(Stored data entries)
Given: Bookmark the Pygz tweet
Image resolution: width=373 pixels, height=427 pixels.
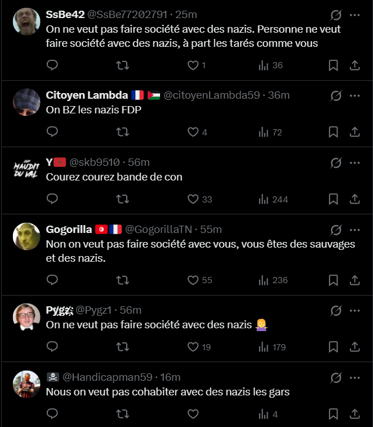Looking at the screenshot, I should [x=334, y=347].
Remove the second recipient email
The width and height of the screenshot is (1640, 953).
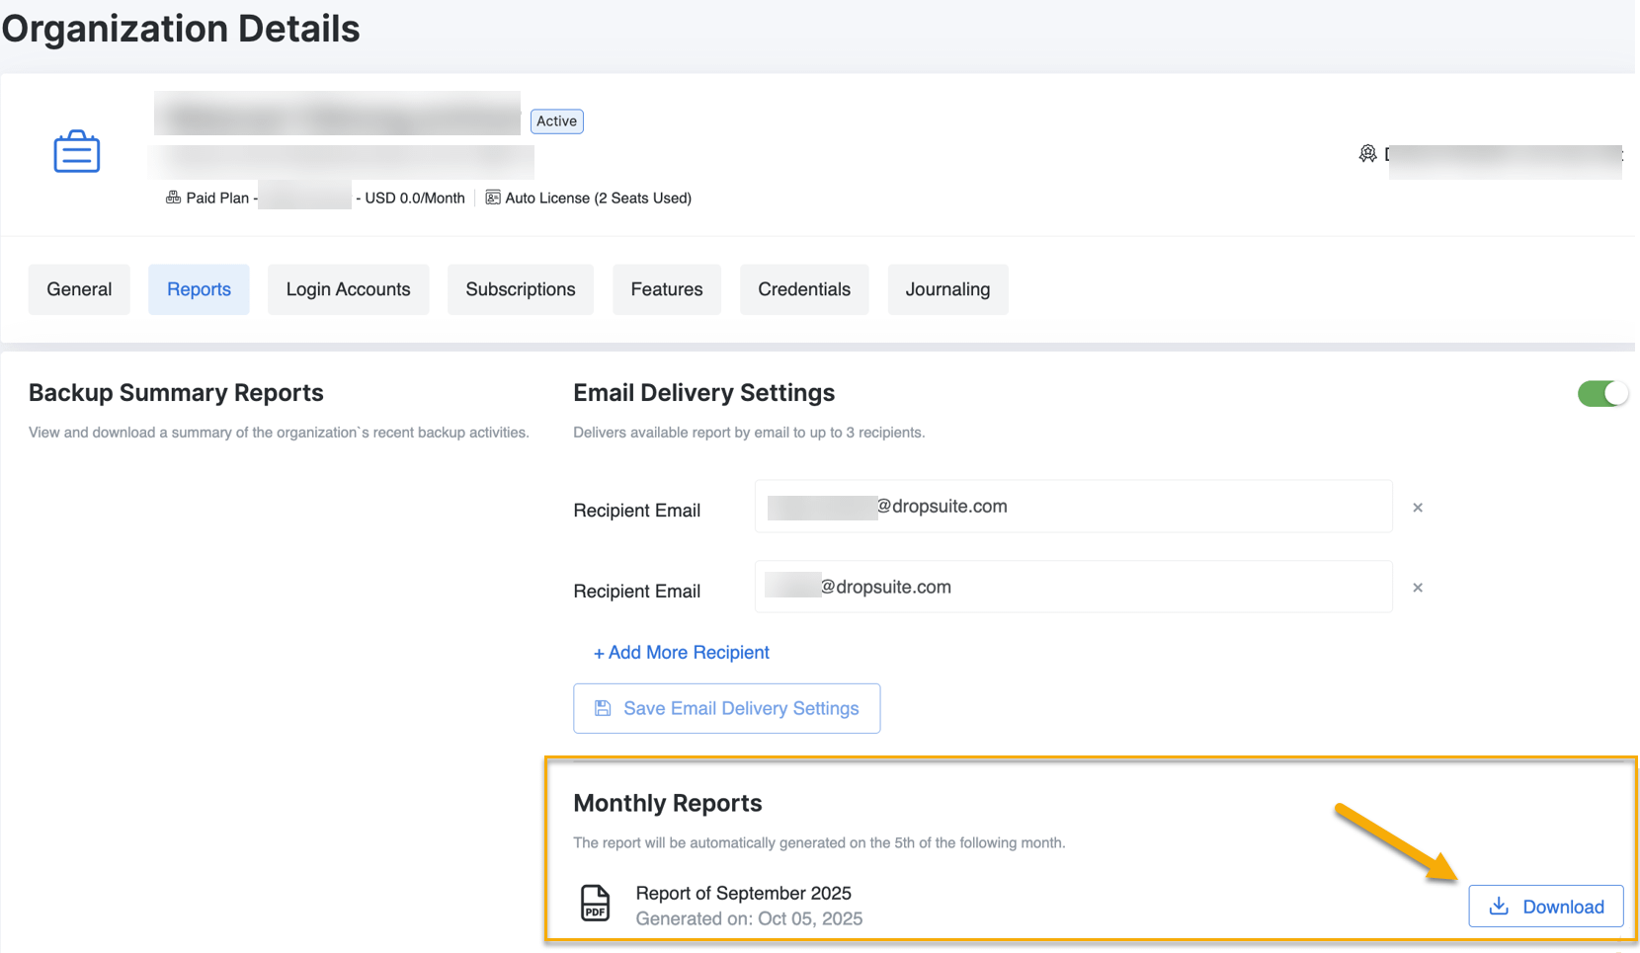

Work instructions » Could you restate every entry above word for word, leaving out the pictures?

Answer box »
Given: Bookmark the Pygz tweet
Image resolution: width=373 pixels, height=427 pixels.
Looking at the screenshot, I should [x=334, y=347].
Remove the second recipient email
The width and height of the screenshot is (1640, 953).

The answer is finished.